-- START DATA PROVIDED --

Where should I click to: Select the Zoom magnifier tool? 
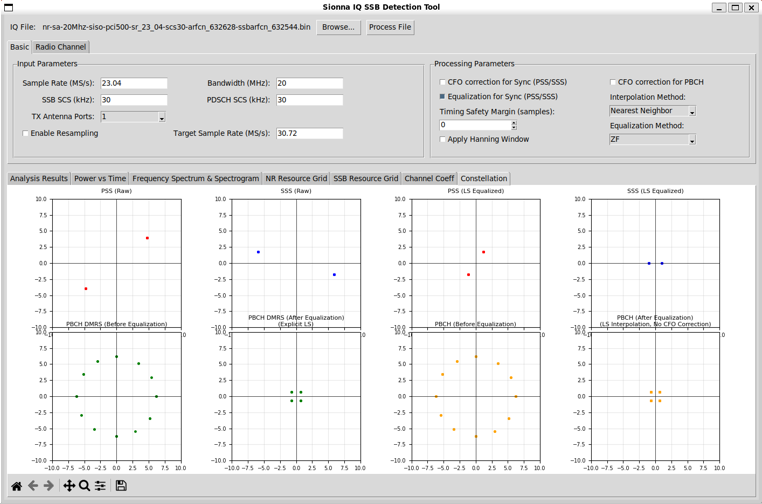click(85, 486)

-- END DATA PROVIDED --
-- START DATA PROVIDED --

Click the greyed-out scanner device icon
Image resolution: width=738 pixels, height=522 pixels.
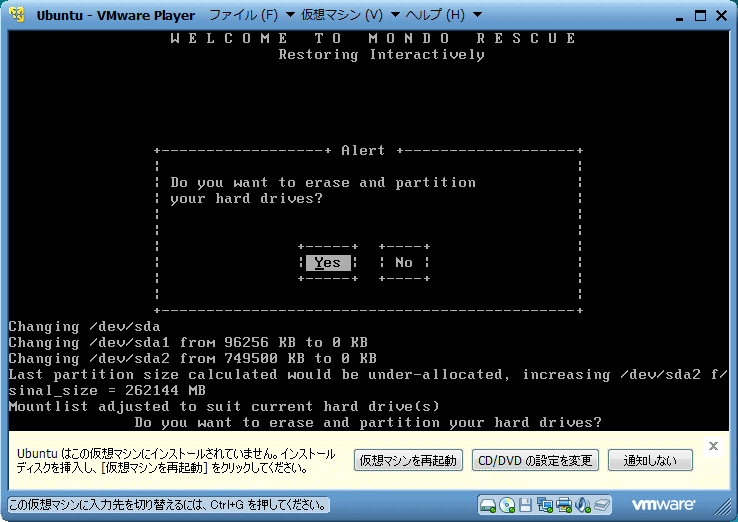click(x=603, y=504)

-- END DATA PROVIDED --
-- START DATA PROVIDED --

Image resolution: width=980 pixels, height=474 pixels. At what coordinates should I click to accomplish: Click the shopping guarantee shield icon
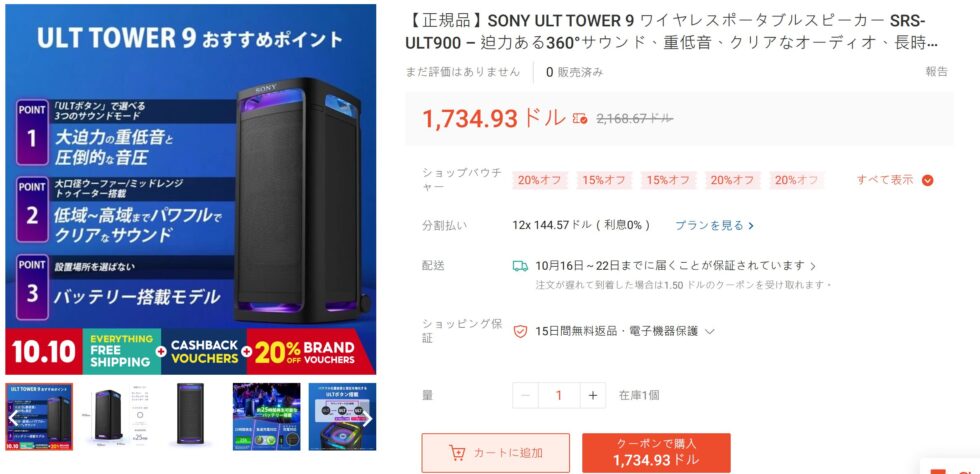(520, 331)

-- END DATA PROVIDED --

__YOUR OBJECTIVE__: Replace "Select" with "Choose" in the lines from the one containing "Where should I" through the one containing "click(85, 486)", and give only those lines back with nothing else changed. Leave the pictures out of your answer.

__COMPLETE ANSWER__:
Where should I click to: Choose the Zoom magnifier tool? 
click(85, 486)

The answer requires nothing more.